Psoroptes mites are the common ecto-parasites of wild and domestic animals worldwide, which causes considerable economic losses in livestock industry. Microscopy is deemed to be the `gold standard' for the diagnosis of Psoroptes mite infection but it has poor sensitivity for low mite infections and/or sub-clinical infections. To overcome these shortcomings, we screened four genes to develop a sensitive and specific PCR for the detection of Psoroptes mite infection in rabbits, and confirmed its practicability in detecting early infection and monitoring treatment outcome with traditional microscopy and serological tests. Results showed that PCR assay targeting ITS2 (ITS2-PCR) had a high specificity and sensitivity (detection limit: 40.3 pg/mu L DNA) for detecting P. ovis DNA. In rabbits artificially infected with P. ovis, all three diagnostic tests showed the same detection rate from 14 days post infection (dpi) to 42 days dpi. However, these diagnostic tests behave differently at 7 dpi and after treatment: at 7 dpi, the detection rate of ITS2-PCR was higher than rPsoSP3-based iELISA and traditional microscopy (ITS2-PCR: 88.9%, rPsoSP3-iELISA: 77.7%, microscopy: 33.3%); at 7 days post treatment (dpt), positivity rates of ITS2-PCR and microscopy rapidly decreased to 0.00% and 11.1%, whereas rPsoSP3-iELISA remained 100% positive rate.
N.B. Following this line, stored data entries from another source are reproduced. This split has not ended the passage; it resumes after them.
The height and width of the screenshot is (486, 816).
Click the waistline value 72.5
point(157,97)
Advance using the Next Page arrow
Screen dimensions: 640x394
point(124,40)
Furthermore, the comprehensive comparisons of diagnostic performance and features of three diagnostic tests at 7 dpi were performed. Compared to ITS2-PCR or rPsoSP3-iELISA, microscopy had the lowest sensitivity, and the agreement between these assays was low (kappa < 0.3). Field study showed that ITS2-PCR showed a higher detection rate than microscopy (19.4% and 11.1%, respectively). Our results suggested that the ITS2-PCR developed in this study provided a new laboratory tool for diagnosis of P. ovis var. cuniculi infection, and it had advantages over microscopic examination in detection low-level mite infections and serological assay in monitoring treatment outcome.